>>

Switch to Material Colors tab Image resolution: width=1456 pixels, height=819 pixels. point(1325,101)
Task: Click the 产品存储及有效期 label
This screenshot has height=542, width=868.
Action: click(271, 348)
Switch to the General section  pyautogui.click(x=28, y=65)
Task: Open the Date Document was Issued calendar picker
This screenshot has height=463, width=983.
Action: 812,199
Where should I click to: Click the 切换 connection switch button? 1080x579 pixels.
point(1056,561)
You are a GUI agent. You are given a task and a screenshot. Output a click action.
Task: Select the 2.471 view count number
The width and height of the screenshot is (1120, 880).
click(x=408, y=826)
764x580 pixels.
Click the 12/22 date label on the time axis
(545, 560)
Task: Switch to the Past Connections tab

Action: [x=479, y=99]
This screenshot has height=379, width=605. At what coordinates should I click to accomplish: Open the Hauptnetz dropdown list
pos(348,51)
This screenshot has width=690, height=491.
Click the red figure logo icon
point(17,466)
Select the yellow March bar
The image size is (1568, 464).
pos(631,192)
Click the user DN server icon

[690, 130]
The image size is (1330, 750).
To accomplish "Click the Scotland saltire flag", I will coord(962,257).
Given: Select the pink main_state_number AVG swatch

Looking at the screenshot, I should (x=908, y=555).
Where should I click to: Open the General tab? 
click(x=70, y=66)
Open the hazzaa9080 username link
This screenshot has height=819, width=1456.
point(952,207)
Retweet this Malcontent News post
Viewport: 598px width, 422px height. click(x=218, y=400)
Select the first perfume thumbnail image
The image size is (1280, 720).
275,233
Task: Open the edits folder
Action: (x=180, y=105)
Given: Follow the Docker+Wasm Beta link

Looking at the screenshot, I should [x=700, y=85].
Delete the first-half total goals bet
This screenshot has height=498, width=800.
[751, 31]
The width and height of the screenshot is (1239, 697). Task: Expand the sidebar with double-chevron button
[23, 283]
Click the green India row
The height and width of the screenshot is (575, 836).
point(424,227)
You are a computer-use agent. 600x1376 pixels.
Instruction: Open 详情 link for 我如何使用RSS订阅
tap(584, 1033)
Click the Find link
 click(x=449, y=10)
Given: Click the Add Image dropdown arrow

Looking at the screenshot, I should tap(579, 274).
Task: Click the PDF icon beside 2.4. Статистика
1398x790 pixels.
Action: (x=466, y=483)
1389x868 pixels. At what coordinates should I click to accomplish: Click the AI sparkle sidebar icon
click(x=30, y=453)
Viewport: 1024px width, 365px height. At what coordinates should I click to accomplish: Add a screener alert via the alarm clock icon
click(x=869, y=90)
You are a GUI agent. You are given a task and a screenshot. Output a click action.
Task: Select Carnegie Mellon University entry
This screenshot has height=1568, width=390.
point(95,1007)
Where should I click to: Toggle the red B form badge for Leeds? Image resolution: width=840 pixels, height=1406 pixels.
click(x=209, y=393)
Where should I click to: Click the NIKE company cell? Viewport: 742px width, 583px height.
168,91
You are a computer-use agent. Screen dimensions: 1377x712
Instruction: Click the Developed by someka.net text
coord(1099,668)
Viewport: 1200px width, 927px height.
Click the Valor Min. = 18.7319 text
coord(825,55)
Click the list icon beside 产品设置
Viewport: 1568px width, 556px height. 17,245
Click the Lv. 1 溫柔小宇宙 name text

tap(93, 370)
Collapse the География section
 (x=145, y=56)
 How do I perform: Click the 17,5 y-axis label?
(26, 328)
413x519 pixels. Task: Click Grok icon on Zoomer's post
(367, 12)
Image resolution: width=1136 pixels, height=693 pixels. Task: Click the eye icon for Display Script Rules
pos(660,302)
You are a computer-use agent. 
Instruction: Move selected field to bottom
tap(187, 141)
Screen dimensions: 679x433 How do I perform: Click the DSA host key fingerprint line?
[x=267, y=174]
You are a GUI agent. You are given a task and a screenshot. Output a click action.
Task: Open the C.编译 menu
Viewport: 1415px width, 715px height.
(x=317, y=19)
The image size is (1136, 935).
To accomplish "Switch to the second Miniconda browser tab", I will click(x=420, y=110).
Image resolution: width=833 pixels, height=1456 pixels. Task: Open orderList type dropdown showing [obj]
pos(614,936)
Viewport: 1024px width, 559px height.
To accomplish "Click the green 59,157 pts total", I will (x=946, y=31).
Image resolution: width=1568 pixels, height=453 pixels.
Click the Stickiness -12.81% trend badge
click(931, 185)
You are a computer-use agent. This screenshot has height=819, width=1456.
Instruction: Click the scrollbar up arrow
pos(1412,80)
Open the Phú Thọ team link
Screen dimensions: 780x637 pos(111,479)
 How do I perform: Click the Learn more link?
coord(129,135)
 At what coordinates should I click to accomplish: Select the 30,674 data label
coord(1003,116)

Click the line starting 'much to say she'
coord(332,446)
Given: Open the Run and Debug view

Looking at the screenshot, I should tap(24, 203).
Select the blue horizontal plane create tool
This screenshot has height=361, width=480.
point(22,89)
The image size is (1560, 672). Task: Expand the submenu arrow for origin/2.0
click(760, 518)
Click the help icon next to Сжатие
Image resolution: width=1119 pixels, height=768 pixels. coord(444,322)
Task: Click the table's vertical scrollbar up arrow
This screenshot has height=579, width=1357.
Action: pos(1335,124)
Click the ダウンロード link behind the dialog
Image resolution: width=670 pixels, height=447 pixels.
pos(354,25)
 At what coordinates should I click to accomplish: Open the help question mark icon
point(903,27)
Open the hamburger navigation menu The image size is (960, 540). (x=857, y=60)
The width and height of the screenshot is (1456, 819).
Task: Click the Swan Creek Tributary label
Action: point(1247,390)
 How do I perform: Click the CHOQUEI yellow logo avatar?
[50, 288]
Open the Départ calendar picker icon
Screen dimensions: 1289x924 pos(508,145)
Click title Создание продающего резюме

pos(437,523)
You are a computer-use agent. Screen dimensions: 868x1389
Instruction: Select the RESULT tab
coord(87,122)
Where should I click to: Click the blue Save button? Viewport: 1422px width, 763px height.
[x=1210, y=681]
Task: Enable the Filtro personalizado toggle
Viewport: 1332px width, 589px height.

<<

Problem details:
A verbatim transcription of all the entries above is required.

Response:
Switch to Material Colors tab Image resolution: width=1456 pixels, height=819 pixels. point(1325,101)
Task: Click the 产品存储及有效期 label
This screenshot has height=542, width=868.
Action: click(271, 348)
Switch to the General section  pyautogui.click(x=28, y=65)
Task: Open the Date Document was Issued calendar picker
This screenshot has height=463, width=983.
Action: 812,199
Where should I click to: Click the 切换 connection switch button? 1080x579 pixels.
point(1056,561)
You are a GUI agent. You are given a task and a screenshot. Output a click action.
Task: Select the 2.471 view count number
The width and height of the screenshot is (1120, 880).
click(x=408, y=826)
764x580 pixels.
Click the 12/22 date label on the time axis
(545, 560)
Task: Switch to the Past Connections tab

Action: [x=479, y=99]
This screenshot has height=379, width=605. At what coordinates should I click to accomplish: Open the Hauptnetz dropdown list
pos(348,51)
This screenshot has width=690, height=491.
Click the red figure logo icon
point(17,466)
Select the yellow March bar
The image size is (1568, 464).
pos(631,192)
Click the user DN server icon

[690, 130]
The image size is (1330, 750).
To accomplish "Click the Scotland saltire flag", I will coord(962,257).
Given: Select the pink main_state_number AVG swatch

Looking at the screenshot, I should (x=908, y=555).
Where should I click to: Open the General tab? 
click(x=70, y=66)
Open the hazzaa9080 username link
This screenshot has height=819, width=1456.
point(952,207)
Retweet this Malcontent News post
Viewport: 598px width, 422px height. click(x=218, y=400)
Select the first perfume thumbnail image
The image size is (1280, 720).
275,233
Task: Open the edits folder
Action: (x=180, y=105)
Given: Follow the Docker+Wasm Beta link

Looking at the screenshot, I should [x=700, y=85].
Delete the first-half total goals bet
This screenshot has height=498, width=800.
[751, 31]
The width and height of the screenshot is (1239, 697). Task: Expand the sidebar with double-chevron button
[23, 283]
Click the green India row
The height and width of the screenshot is (575, 836).
point(424,227)
You are a computer-use agent. 600x1376 pixels.
Instruction: Open 详情 link for 我如何使用RSS订阅
tap(584, 1033)
Click the Find link
 click(x=449, y=10)
Given: Click the Add Image dropdown arrow

Looking at the screenshot, I should tap(579, 274).
Task: Click the PDF icon beside 2.4. Статистика
1398x790 pixels.
Action: (x=466, y=483)
1389x868 pixels. At what coordinates should I click to accomplish: Click the AI sparkle sidebar icon
click(x=30, y=453)
Viewport: 1024px width, 365px height. At what coordinates should I click to accomplish: Add a screener alert via the alarm clock icon
click(x=869, y=90)
You are a GUI agent. You are given a task and a screenshot. Output a click action.
Task: Select Carnegie Mellon University entry
This screenshot has height=1568, width=390.
point(95,1007)
Where should I click to: Toggle the red B form badge for Leeds? Image resolution: width=840 pixels, height=1406 pixels.
click(x=209, y=393)
Where should I click to: Click the NIKE company cell? Viewport: 742px width, 583px height.
168,91
You are a computer-use agent. Screen dimensions: 1377x712
Instruction: Click the Developed by someka.net text
coord(1099,668)
Viewport: 1200px width, 927px height.
Click the Valor Min. = 18.7319 text
coord(825,55)
Click the list icon beside 产品设置
Viewport: 1568px width, 556px height. 17,245
Click the Lv. 1 溫柔小宇宙 name text

tap(93, 370)
Collapse the География section
 (x=145, y=56)
 How do I perform: Click the 17,5 y-axis label?
(26, 328)
413x519 pixels. Task: Click Grok icon on Zoomer's post
(367, 12)
Image resolution: width=1136 pixels, height=693 pixels. Task: Click the eye icon for Display Script Rules
pos(660,302)
You are a computer-use agent. 
Instruction: Move selected field to bottom
tap(187, 141)
Screen dimensions: 679x433 How do I perform: Click the DSA host key fingerprint line?
[x=267, y=174]
You are a GUI agent. You are given a task and a screenshot. Output a click action.
Task: Open the C.编译 menu
Viewport: 1415px width, 715px height.
(x=317, y=19)
The image size is (1136, 935).
To accomplish "Switch to the second Miniconda browser tab", I will click(x=420, y=110).
Image resolution: width=833 pixels, height=1456 pixels. Task: Open orderList type dropdown showing [obj]
pos(614,936)
Viewport: 1024px width, 559px height.
To accomplish "Click the green 59,157 pts total", I will (x=946, y=31).
Image resolution: width=1568 pixels, height=453 pixels.
Click the Stickiness -12.81% trend badge
click(931, 185)
You are a computer-use agent. This screenshot has height=819, width=1456.
Instruction: Click the scrollbar up arrow
pos(1412,80)
Open the Phú Thọ team link
Screen dimensions: 780x637 pos(111,479)
 How do I perform: Click the Learn more link?
coord(129,135)
 At what coordinates should I click to accomplish: Select the 30,674 data label
coord(1003,116)

Click the line starting 'much to say she'
coord(332,446)
Given: Open the Run and Debug view

Looking at the screenshot, I should tap(24, 203).
Select the blue horizontal plane create tool
This screenshot has height=361, width=480.
point(22,89)
The image size is (1560, 672). Task: Expand the submenu arrow for origin/2.0
click(760, 518)
Click the help icon next to Сжатие
Image resolution: width=1119 pixels, height=768 pixels. coord(444,322)
Task: Click the table's vertical scrollbar up arrow
This screenshot has height=579, width=1357.
Action: pos(1335,124)
Click the ダウンロード link behind the dialog
Image resolution: width=670 pixels, height=447 pixels.
pos(354,25)
 At what coordinates should I click to accomplish: Open the help question mark icon
point(903,27)
Open the hamburger navigation menu The image size is (960, 540). (x=857, y=60)
The width and height of the screenshot is (1456, 819).
Task: Click the Swan Creek Tributary label
Action: point(1247,390)
 How do I perform: Click the CHOQUEI yellow logo avatar?
[50, 288]
Open the Départ calendar picker icon
Screen dimensions: 1289x924 pos(508,145)
Click title Создание продающего резюме

pos(437,523)
You are a computer-use agent. Screen dimensions: 868x1389
Instruction: Select the RESULT tab
coord(87,122)
Where should I click to: Click the blue Save button? Viewport: 1422px width, 763px height.
[x=1210, y=681]
Task: Enable the Filtro personalizado toggle
Viewport: 1332px width, 589px height.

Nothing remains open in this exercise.